IV. Aspectos de la causalidad
salvífica del alma de Cristo
A
la hora de explicar la función instrumental de la humanidad de Cristo en la
producción de la gracia, en la justificación y santificación de los hombres y
en la realización de los milagros, el mismo Santo Tomás fue evolucionando desde
el Comentario a las Sentencias (In Sent. I d.16 q.1 a.3) hasta su
doctrina en la Suma Teológica. Aquí apenas podemos aludir a su progreso en
apretados términos.
En
su obra de juventud sostuvo la causalidad instrumental de eficiencia
dispositiva que tiene la gracia de Cristo, lo cual equivale a afirmar una causalidad
moral. La súplica y la caridad de Cristo serían infaliblemente eficaces
ante el Padre. Mientras que en la Suma, gracias a un mayor conocimiento del
aporte de los Padres griegos, se dará cuenta de que no basta afirmar una
causalidad sólo moral de la humanidad de Cristo en la comunicación de la gracia
y en nuestra santificación, y por eso sostendrá también una causalidad
perfectiva, lo cual equivale a sostener que tanto en los milagros como en
la producción de la gracia la humanidad de Cristo es instrumento unido a la
divinidad y ejerce una causalidad directa que es más que moral. Por
contraposición a la causalidad sólo moral se la llama “física”.

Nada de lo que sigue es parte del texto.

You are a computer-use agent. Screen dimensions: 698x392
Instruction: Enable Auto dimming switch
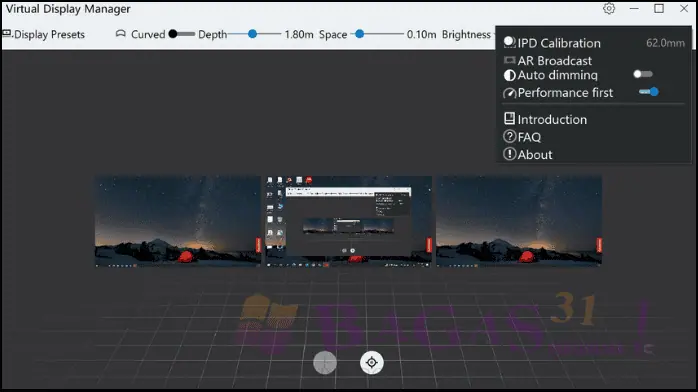[x=643, y=74]
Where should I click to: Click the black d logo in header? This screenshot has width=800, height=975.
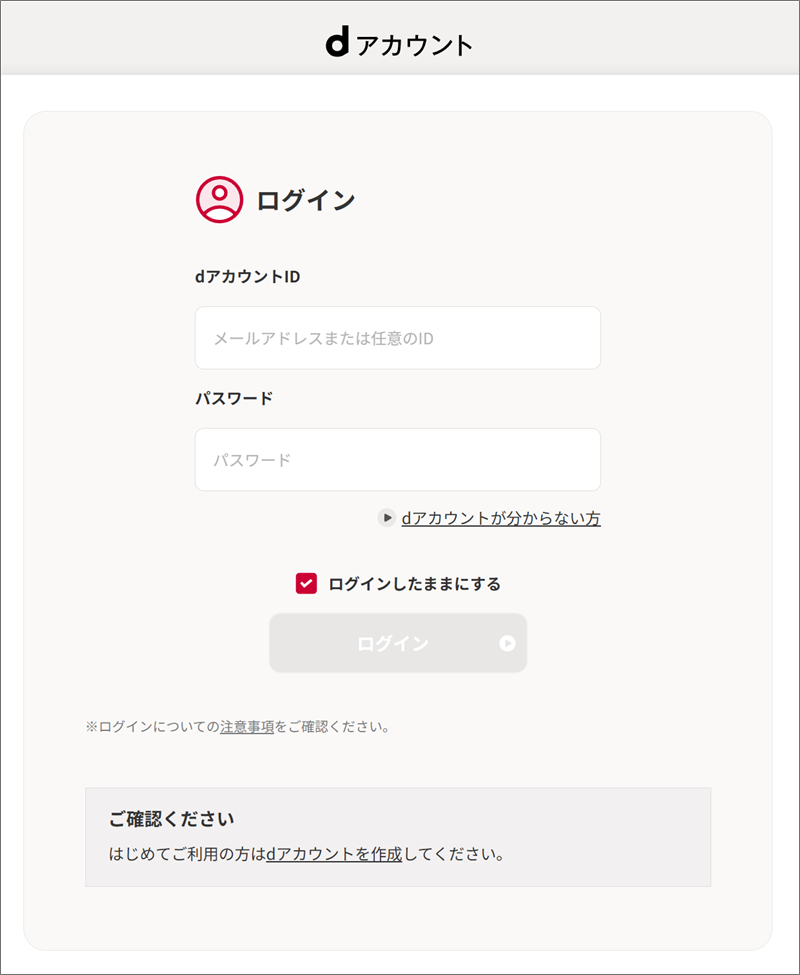point(338,44)
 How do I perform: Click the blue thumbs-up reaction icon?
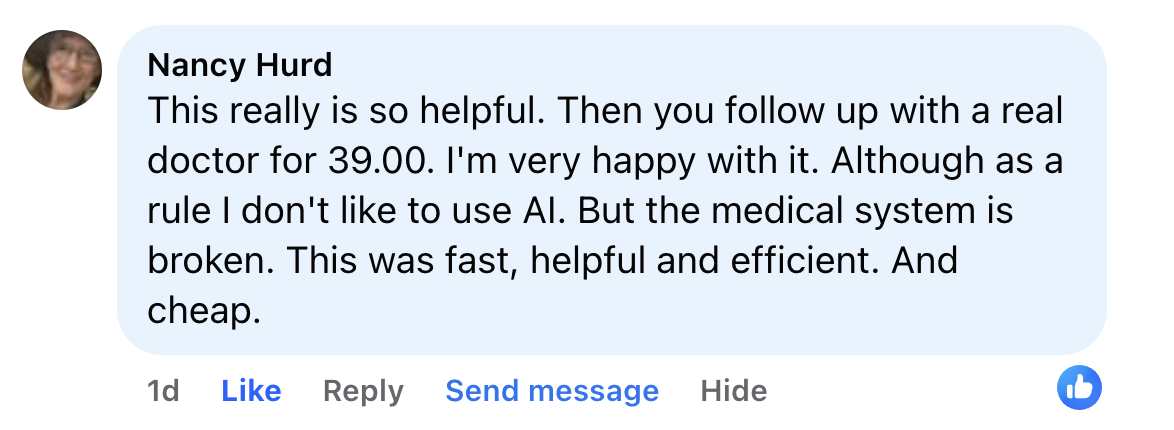point(1078,388)
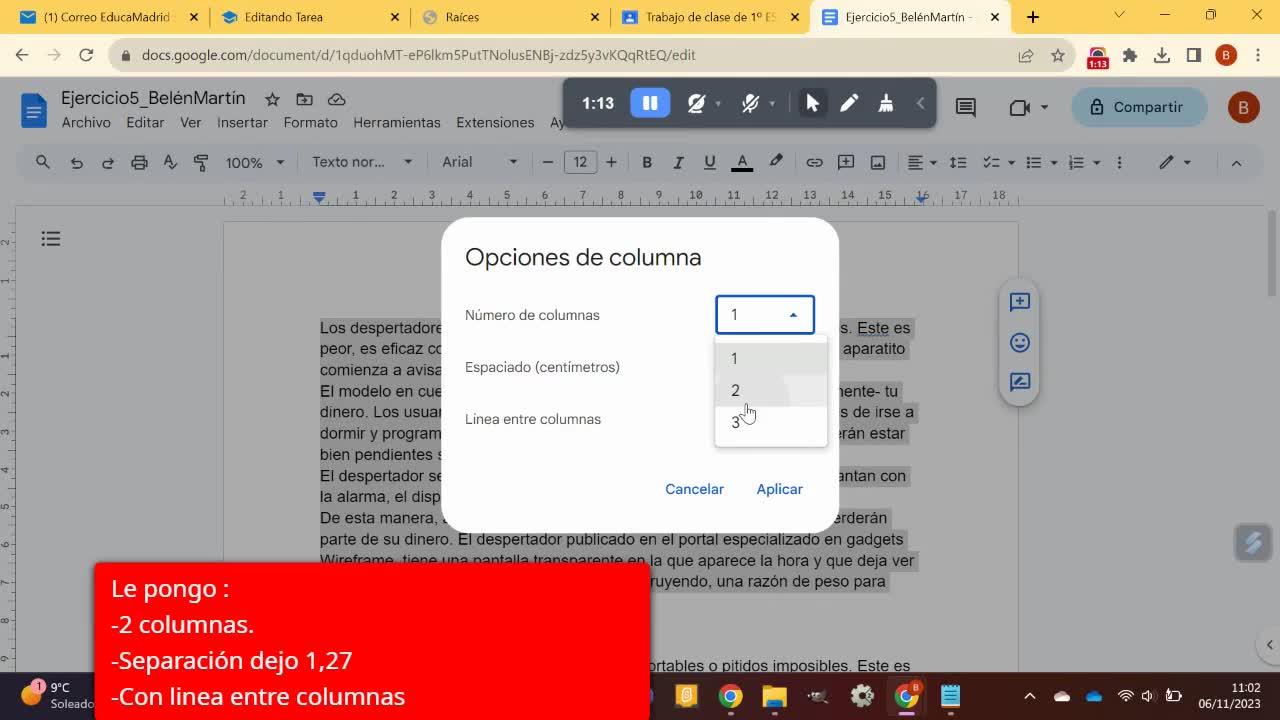Image resolution: width=1280 pixels, height=720 pixels.
Task: Collapse the Número de columnas dropdown
Action: [765, 315]
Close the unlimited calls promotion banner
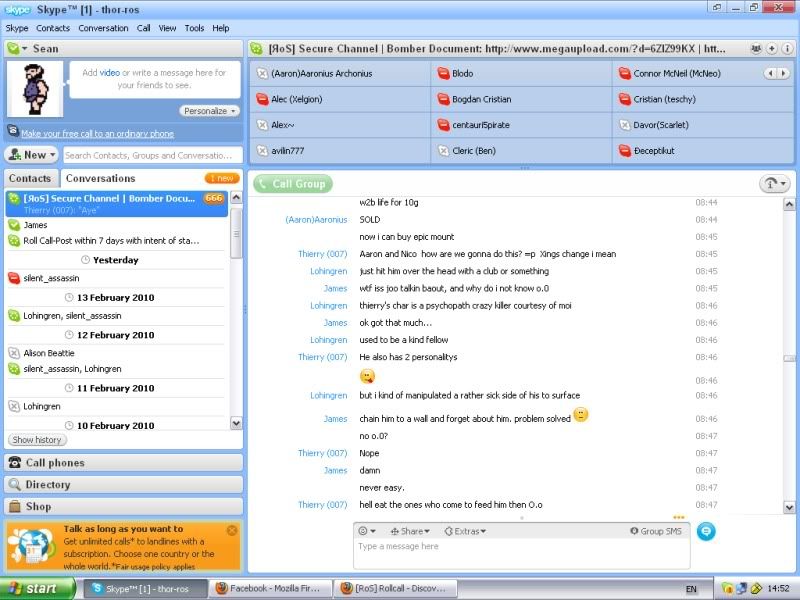Screen dimensions: 800x600 232,530
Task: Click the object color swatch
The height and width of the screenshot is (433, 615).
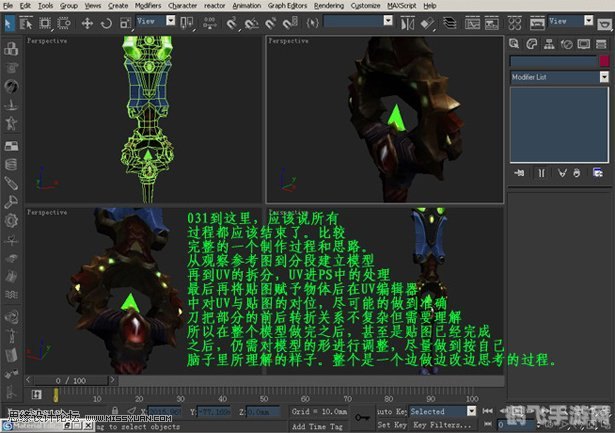Action: [604, 60]
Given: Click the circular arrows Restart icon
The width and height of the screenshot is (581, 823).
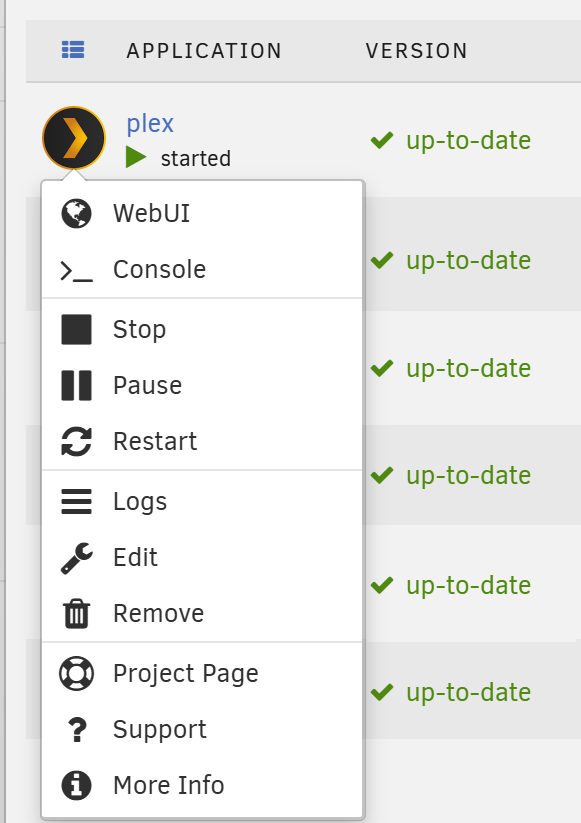Looking at the screenshot, I should coord(77,441).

Esta misma explicación de la
causalidad de la humanidad de Cristo se aplica a los sacramentos. En cuanto a
la comunicación de la gracia, entre la humanidad de Cristo y los sacramentos,
la diferencia será la del instrumento unido (instrumentum coniunctum) y
el instrumento separado (instrumentum separatum), distinción que le
viene de los Padres griegos.
Procurando
ahondar sobre lo expuesto, y teniendo en cuenta el conjunto de la doctrina de
Santo Tomás sobre la causalidad salvífica de la humanidad de Cristo, podemos
decir lo siguiente. Por una razón intrínseca esta cuestión se conecta con la
doctrina de las dos voluntades en Cristo, conforme a la definición del Concilio
de Constantinopla III, del año 681. Santo Tomás estudiará el tema en las
cuestiones 18 y 19. El dogma podemos resumirlo valiéndonos de las palabras del
Catecismo de la Iglesia católica:
“Cristo
posee dos voluntades y dos operaciones naturales, divinas y humanas, no
opuestas, sino cooperantes, de forma que el Verbo hecho carne, en su obediencia
al Padre, ha querido humanamente todo lo que ha decidido divinamente con el
Padre y el Espíritu Santo para nuestra salvación... La voluntad humana de
Cristo ‘sigue a su voluntad divina sin hacerle resistencia ni oposición, sino
todo lo contrario estando subordinada a esta voluntad omnipotente’ ” (cf. CCE
475; DS 556-559).
Así
como las dos naturalezas de Cristo son inconfundibles e inseparables, también
lo son sus operaciones. Pero ambas operaciones que proceden de principios
naturales diversos, pertenecen a la misma persona y actúan juntas en íntima
armonía.
Conforme
a esto, podemos distinguir en las obras de Cristo dos formas de causalidad
instrumental salvífica. Están las obras que siendo propiamente divinas porque
exceden el poder operativo de las potencias de la naturaleza humana, aun
elevada por la gracia, (como obrar los milagros, perdonar los pecados, otorgar
la gracia del Espíritu Santo), son sin embargo hechas humanamente por
Cristo mediante sus gestos o palabras. Baste recordar aquí algún ejemplo:
“Hijo, tus pecados te son perdonados” dice Jesús al paralítico. Lo cual suscita
el escándalo de los escribas: “¿Qué está diciendo este hombre? ¡Está
blasfemando! ¿Quién puede perdonar los pecados sino sólo Dios?” Ante lo cual
Jesús responde: “Para que ustedes sepan que el Hijo del hombre tiene sobre la
tierra el poder de perdonar los pecados –dijo al paralítico– yo te lo mando,
levántate, toma tu camilla y vete a tu casa” (Mc 2, 5.7.10). Análogamente, en
el Evangelio de San Juan, Jesús resucitado sopla sobre los apóstoles y les
dice: “Reciban el Espíritu Santo” (Jn 20,22).
Pero
en los Evangelios también encontramos otras obras que siendo humanas por
su inmediato principio operativo, (como la oración de Cristo, su libre
aceptación de la voluntad divina en incondicional y amorosa obediencia al
Padre, la caridad que anima todos sus sufrimientos, su pasión y su entrega a la
muerte por amor a los hombres), participan simultáneamente de la operación
de la voluntad divina, como el instrumento participa de la operación del
agente principal: son la libre (y meritoria) expresión humana de todo lo que
ha decidido divinamente con el Padre y el Espíritu Santo.